WORK INSTRUCTIONS >> Drop every image and restate the entries below word for word.

Start of DATA RECORDS

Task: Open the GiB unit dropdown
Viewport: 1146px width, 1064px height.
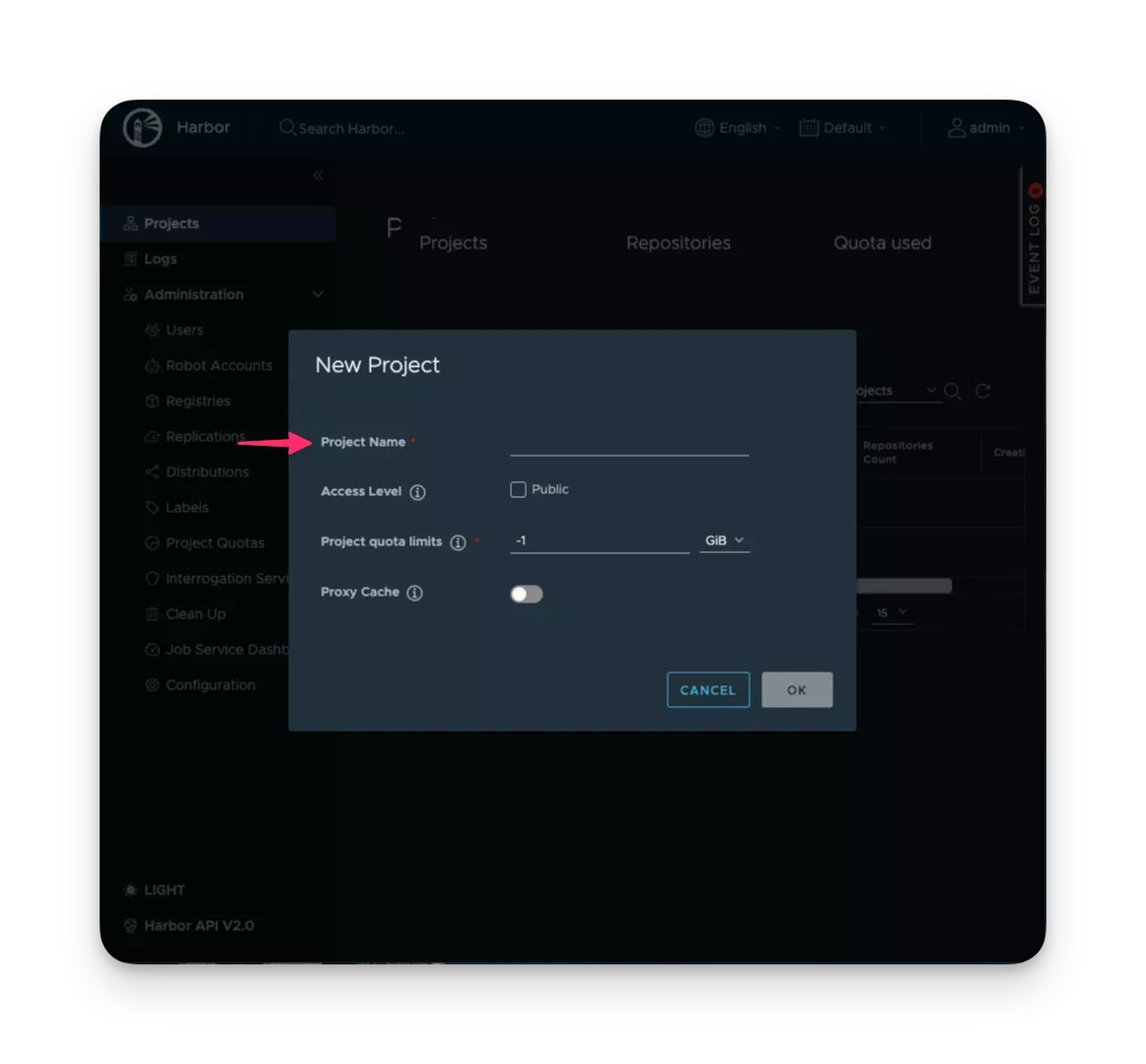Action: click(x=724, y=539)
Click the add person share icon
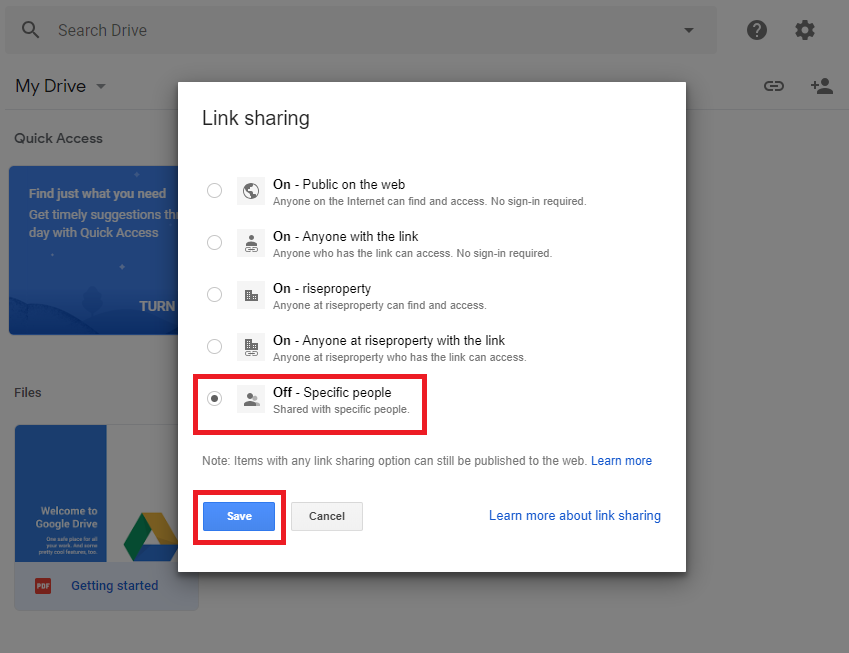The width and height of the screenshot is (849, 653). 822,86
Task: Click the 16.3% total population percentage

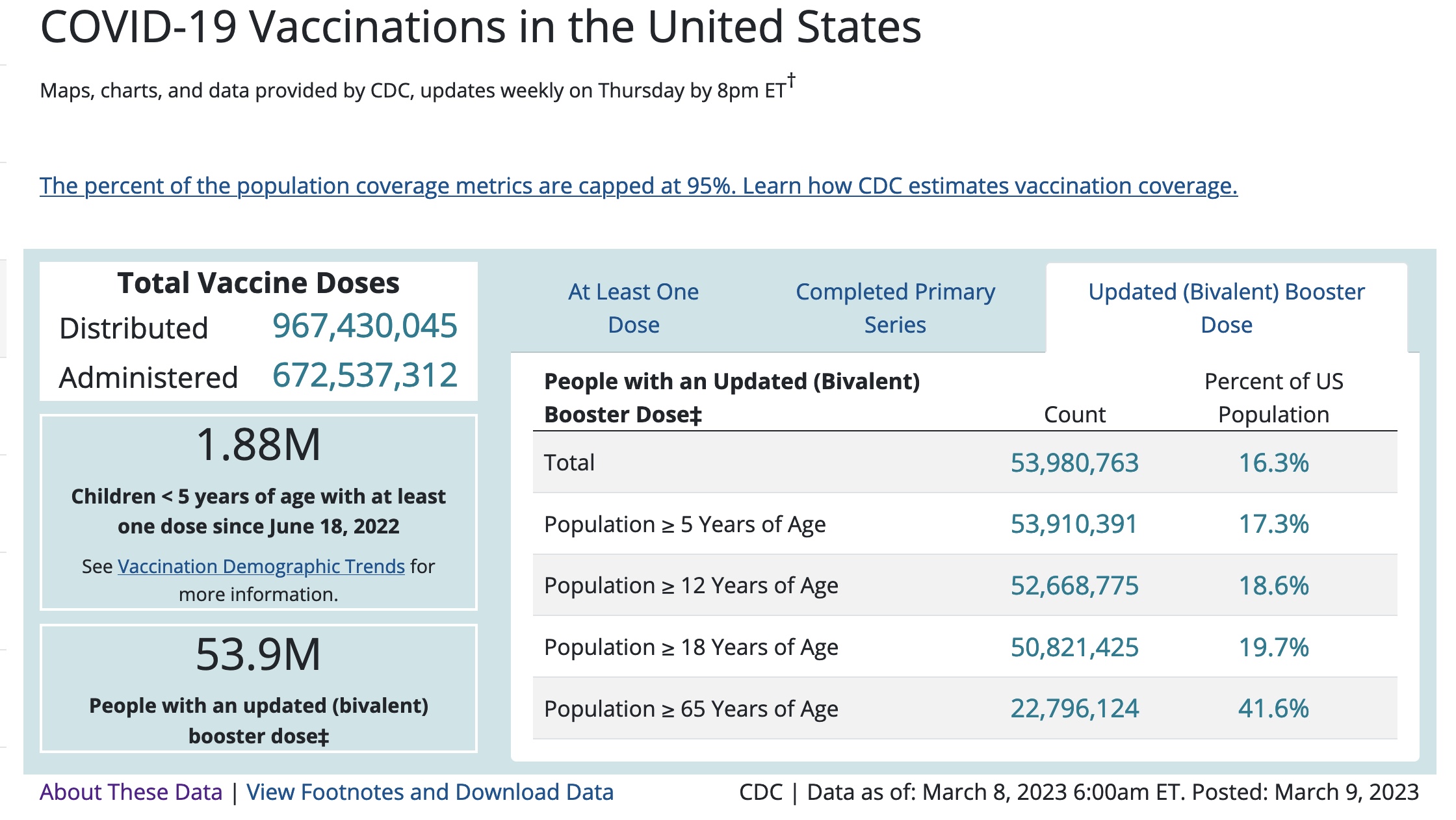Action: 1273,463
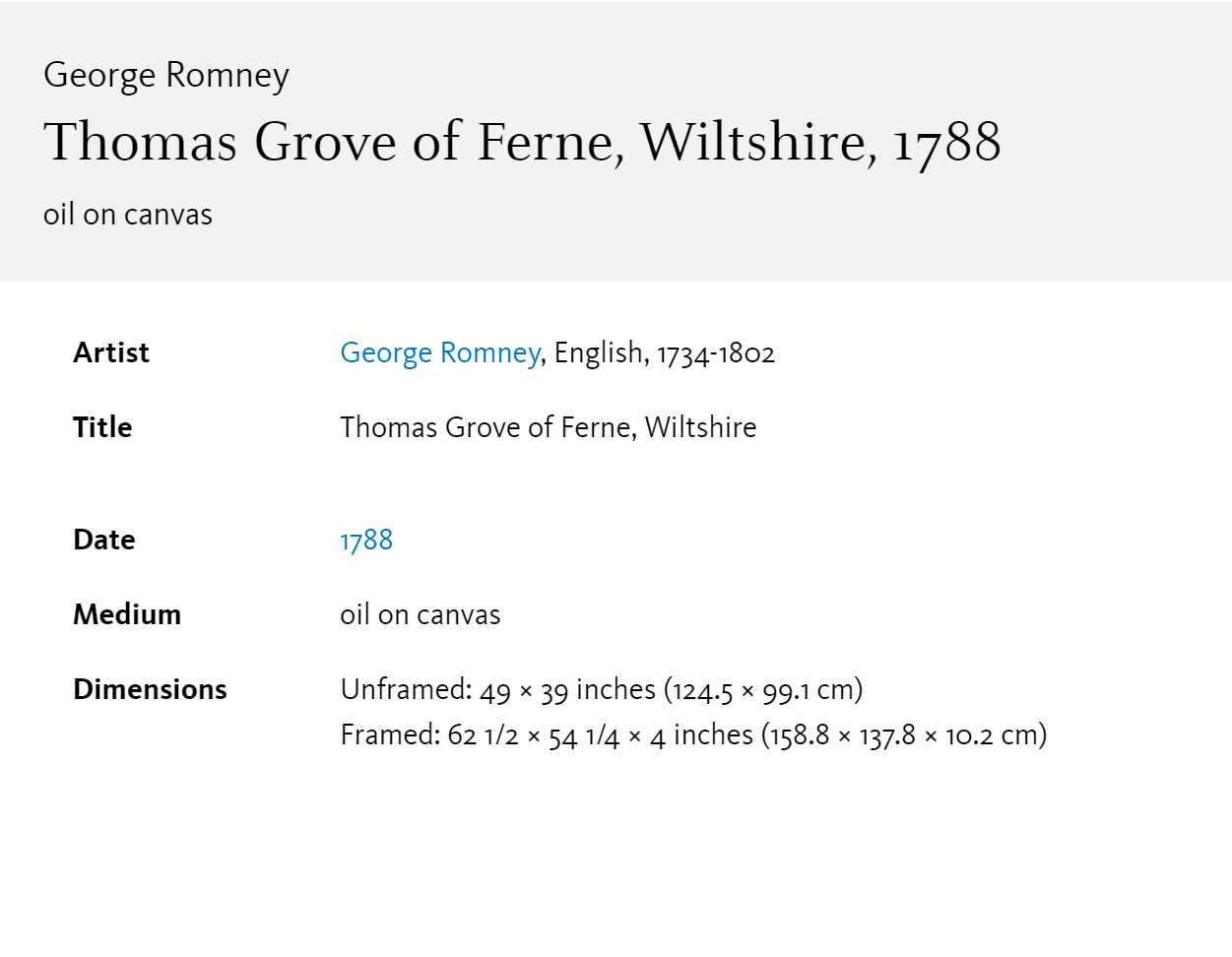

End of DATA RECORDS

WRITTEN SOLUTION >>
Task: Open the GiB unit dropdown
Viewport: 1146px width, 1064px height.
Action: click(x=724, y=539)
Click the add person share icon
The width and height of the screenshot is (849, 653). 822,86
Task: Click the 16.3% total population percentage

Action: 1273,463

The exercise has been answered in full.